> _Source document_
Multi-functional Bio-synthetic Hybrid Nanostructures for Enhanced Cellular Uptake, Endosomal Escape and Targeted Delivery Toward Diagnostics and Therapeutics

Applications of nanotechnology in medicine, also known as nanomedicine, is a rapidly growing field as it holds great potential in the development of novel therapeutics toward treatment of various diseases. Shell crosslinked knedel-like nanoparticles (SCKs) that are self assembled from amphiphilic block copolymers into polymeric micelles followed by crosslinking selectively throughout the shell domain have been investigated as theranostic agents for the delivery of nucleic acids and incorporation of imaging probes. The main focus of this dissertation is to design and develop unique multifunctional bio-synthetic hybrid nanoparticles that can carry agents for radiolabeling, moieties for inducing stealth properties to minimize protein adsorption in vivo, ligands for site-specific targeting, therapeutic payloads, and are optimized for efficient delivery of cargoes intracellularly and to the target sites toward constructing novel nanoscopic objects for therapy and diagnosis.

Alteration of polymeric building blocks of the nanoparticles provides opportunities for precise control over the sizes, shapes, compositions, structures and properties of the nanoparticles. To ensure ideal performance of nanoparticles as theranostic agents, it is critical to ensure high intracellular bioavailability of the therapeutic payload conjugated to nanoparticles. Special efforts were made by employing well-defined multi-step polymerization and polymer modification reactions that involved conjugation of peptide nucleic acids (PNAs) to chain terminus of poly(ethylene glycol) (PEG) chain grafts such that they were presented at the outermost surface of SCKs. Additionally, chemical modification reactions were performed on the polymer backbone to integrate positive charges onto the shell of the nanoparticles to afford cationic SCKs (cSCKs) for facilitating cellular entry and electrostatic interactions with negatively charged nucleic acids. Covalent conjugation of F3, a tumor homing peptide, post-assembly of the nanoparticles enhanced cellular uptake and knockdown of nucleolin (a shuttling protein overexpressed at the sites of angiogenesis) and thus inhibiting tumor cell growth. Furthermore, these polymer precursors of the cSCKs were modified with partial to full incorporation of histamines to facilitate their endosomal escape for efficient delivery into the cytosol. The cSCKs were further templated onto high aspect ratio anionic cylinders to form hierarchically-assembled nanostructures that bring together individual components with unique functions, such as one carrying a therapeutic payload and the other with sites for radiolabeling. These higher order nanoobjects enhance circulation in vivo, have capabilities to package nucleic acids electrostatically and contain sites for radiolabeling, providing an overall advantage over the individual components, which could each facilitate only one or the other of the combined functions. Hierarchically-assembled nanostructures were investigated for their cellular uptake, transfection behavior and radiolabeling efficiency, as the next generation of theranostic agents.

> _To do_
A. Answer these from the nanostructures abstract, one line each:
(i) From what were the SCKs self assembled?
(ii) What kind of peptide is F3?
(iii) What were the cSCK polymer precursors modified with to help their endosomal escape?
B. From the nanostructures abstract, list everything the multifunctional bio-synthetic hybrid nanoparticles are designed to carry.

> _Supplied data_
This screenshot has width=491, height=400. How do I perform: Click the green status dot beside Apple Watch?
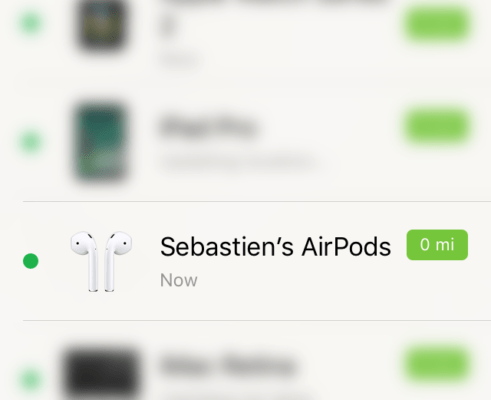pyautogui.click(x=31, y=23)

> _Task-by-task answers_
A.
(i) Amphiphilic block copolymers, assembled into polymeric micelles.
(ii) A tumor homing peptide.
(iii) Histamines, with partial to full incorporation.

B.
- Agents for radiolabeling
- Moieties for inducing stealth properties to minimize protein adsorption in vivo
- Ligands for site-specific targeting
- Therapeutic payloads